Drugs This Week on Drugs
posted by January 18 at 18:00 PMon
Random Student Drug Testing: That’s how to stop drug abuse before it starts, they say. Advocates led by the White House held two summits in Washington encouraging school administrators to begin randomly drug testing students. Under the programs, teens involved in extra-curricular school activities would be selected at random to pee into a cup and punished if their sample contained drug metabolites. “A lot of kids don’t want to use drugs and this gives them a reason not to,” said Bertha Madras, Deputy Director of the White House’s drug-policy office.
The most charismatic speaker was Lisa Brady, a perky Superintendent from New Jersey. She conducted one survey in 1999, while a drug-testing program was in effect, and another one three years later, while the program had been repealed during a lawsuit (which the district later won). The study found that the number of “multi-drug users” increased 52-to-316 percent after the drug testing stopped.

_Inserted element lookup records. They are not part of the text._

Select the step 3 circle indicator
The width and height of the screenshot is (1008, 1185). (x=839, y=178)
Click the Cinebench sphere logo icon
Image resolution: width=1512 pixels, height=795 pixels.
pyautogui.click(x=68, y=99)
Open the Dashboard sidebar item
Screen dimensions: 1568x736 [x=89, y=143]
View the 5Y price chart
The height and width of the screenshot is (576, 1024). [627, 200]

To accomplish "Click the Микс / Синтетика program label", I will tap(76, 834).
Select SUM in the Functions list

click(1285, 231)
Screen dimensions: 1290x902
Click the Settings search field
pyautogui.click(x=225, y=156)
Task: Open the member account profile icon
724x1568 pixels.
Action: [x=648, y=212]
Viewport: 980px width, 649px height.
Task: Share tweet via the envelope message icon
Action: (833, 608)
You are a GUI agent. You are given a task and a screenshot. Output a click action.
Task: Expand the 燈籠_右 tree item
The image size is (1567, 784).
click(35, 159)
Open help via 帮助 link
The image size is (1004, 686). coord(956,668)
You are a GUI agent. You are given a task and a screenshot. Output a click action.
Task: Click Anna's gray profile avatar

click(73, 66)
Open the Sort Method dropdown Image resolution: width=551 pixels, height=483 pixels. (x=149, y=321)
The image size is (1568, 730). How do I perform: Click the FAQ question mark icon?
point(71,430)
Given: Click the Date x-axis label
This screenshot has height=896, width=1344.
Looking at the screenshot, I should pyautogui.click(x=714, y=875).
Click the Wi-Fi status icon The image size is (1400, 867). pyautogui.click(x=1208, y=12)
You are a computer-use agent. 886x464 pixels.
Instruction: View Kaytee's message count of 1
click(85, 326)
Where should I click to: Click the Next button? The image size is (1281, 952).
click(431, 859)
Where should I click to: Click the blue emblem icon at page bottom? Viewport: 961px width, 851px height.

Brady passionately framed the issue: “Deciding to randomly drug test is not about how bad your drug problem is, but about how much you are willing to do to keep your students off drugs.”
But while drug testing might allow schools to take a clear stand against drugs, it’s not clear it actually reduces drug use. The University of Michigan released the only peer-reviewed scientific report on the subject in 2005, finding that drug testing had no effect (.pdf). Madras dismisses the report because it included schools that weren’t testing students randomly. However, the report accounts for this, stating, “No statistically significant difference was found in student use of marijuana or other illicit drugs between these seven schools and the great majority of high schools that did not have random testing.”
Even if testing would reduce drug use, it raised other concerns for those at the summit. “The danger being if districts are not careful about policies and procedudes, kids might get punished without receiving counseling,” said Chris Harnish, a drug counselor in the Mercer Island School District. The federal funding—which has thus far totalled $36.1 million to over 400 schools—requires that students be referred to counseling but won’t pay for counseling, rehabilitation, or drug education. Another member in the audience was troubled that drug testing may prompt some students to use drugs that could metabolize over the weekend, such as cocaine and methamphetamine, rather than less dangerous drugs like marijuana, which stays in the body for a month.
Jennifer Kern of the Drug Policy Alliance, a national organization that opposes the programs, says, “This creates barriers for the students who need most to be involved in school activities.”